Una tre giorni all’insegna della musica a Foligno, che da giovedì 23 a sabato 25 luglio torna ad ospitare il Festival “Jazz & Dintorni”. Giunta alla sua quarta edizione, la rassegna si iscrive nel cartellone di eventi “Serate al Piermarini…sotto le stelle”, organizzata dal Comune. Palcoscenico d’eccezione sarà, appunto, piazzetta Piermarini. È lì che il jazz sarà assoluto protagonista con tre appuntamenti firmati dall’associazione culturale L’Edera, presieduta da Erika Sampaolo, con la direzione artistica del musicista e compositore Moreno Romagnoli. Obiettivo del Festival quello di rendere il jazz un patrimonio accessibile a tutti, offrendo alla città – spiegano gli organizzatori – “un evento culturale di alto livello” ad ingresso gratuito.

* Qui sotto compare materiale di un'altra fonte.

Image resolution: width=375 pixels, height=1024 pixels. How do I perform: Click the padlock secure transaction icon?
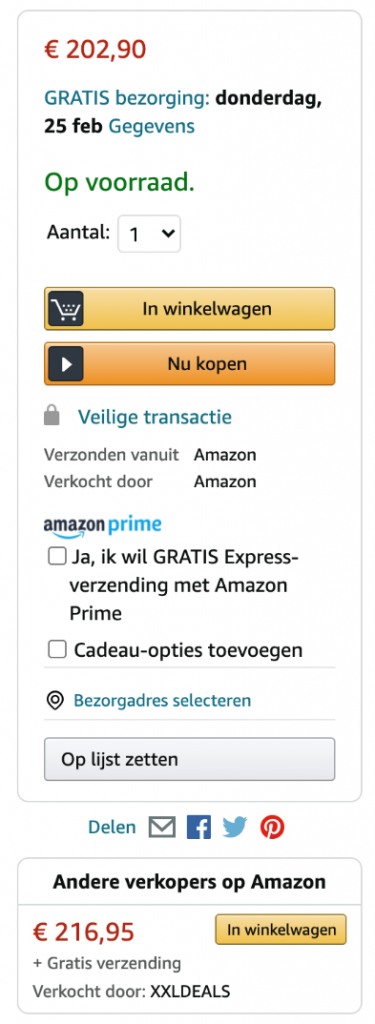[52, 416]
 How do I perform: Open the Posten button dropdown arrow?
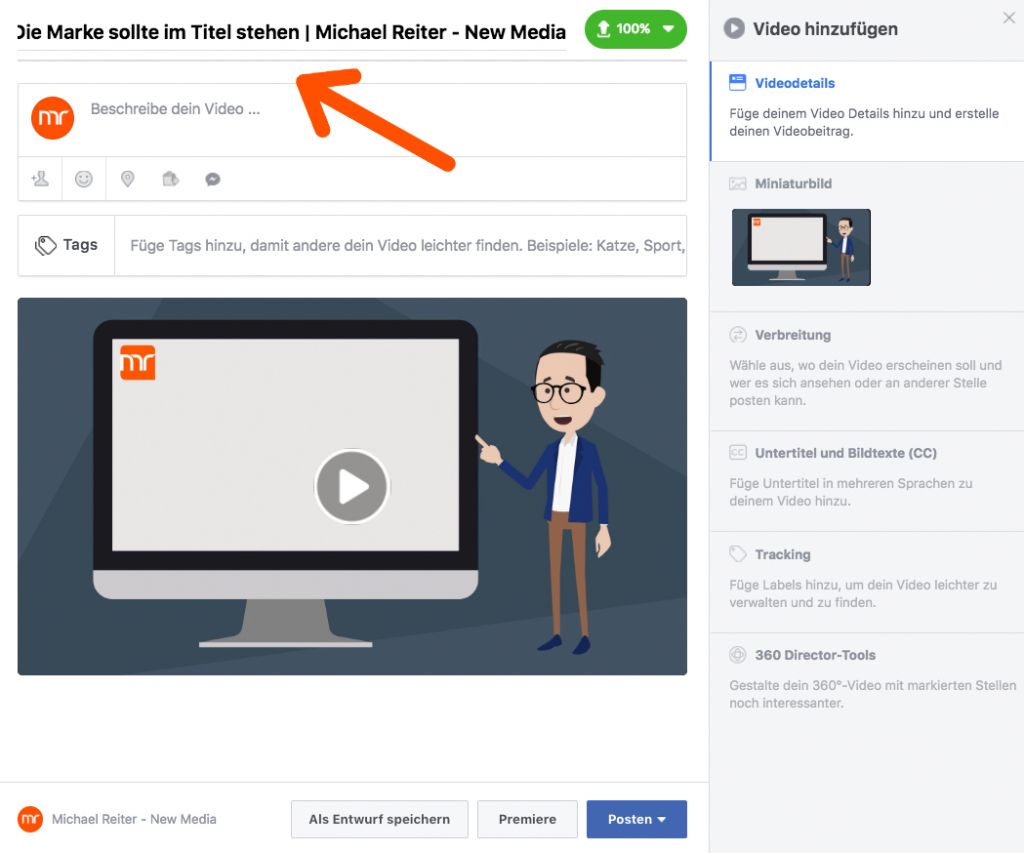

“Giungere alla quarta edizione di ‘Jazz & Dintorni’ – commenta il direttore artistico – rappresenta per noi motivo di grande soddisfazione”. “In questi anni – prosegue Moreno Romagnoli – abbiamo costruito un progetto che mette al centro la qualità musicale, la bellezza dell’ascolto e il desiderio di condividere il jazz con un pubblico sempre più ampio”. La scelta per questa quarta edizione è caduta, come sottolineato dallo stesso Romagnoli, su “artisti di grande spessore, capaci di raccontare la storia di questa musica, ma anche di mostrarne l’attualità e la continua evoluzione”. L’auspicio è che il Festival, forte anche dell’entusiasmo e della partecipazione che hanno contraddistinto le precedenti edizioni, possa continuare a crescere, diventando “un punto di riferimento sempre più importante nel panorama jazzistico nazionale”.
Tre, come detto, gli appuntamenti in agenda. Si parte giovedì 23 luglio, alle 21.30, con un omaggio a George Gershwin a cura dell’Antonia De Angelis Trio. Si prosegue, poi, venerdì 24 luglio, sempre alle 21.30, con un altro omaggio, questa volta a Due Ellington, che vedrà protagonista i Duke’s Big Four. Gran finale, invece, sabato 25 luglio, alle 21.30, con il duo composto da Eleonora Bianchini e Giula Salsone, che presenterà il cd “Entra Cuerdas”, un omaggio alla musica brasiliana in un raffinato dialogo con il jazz contemporaneo.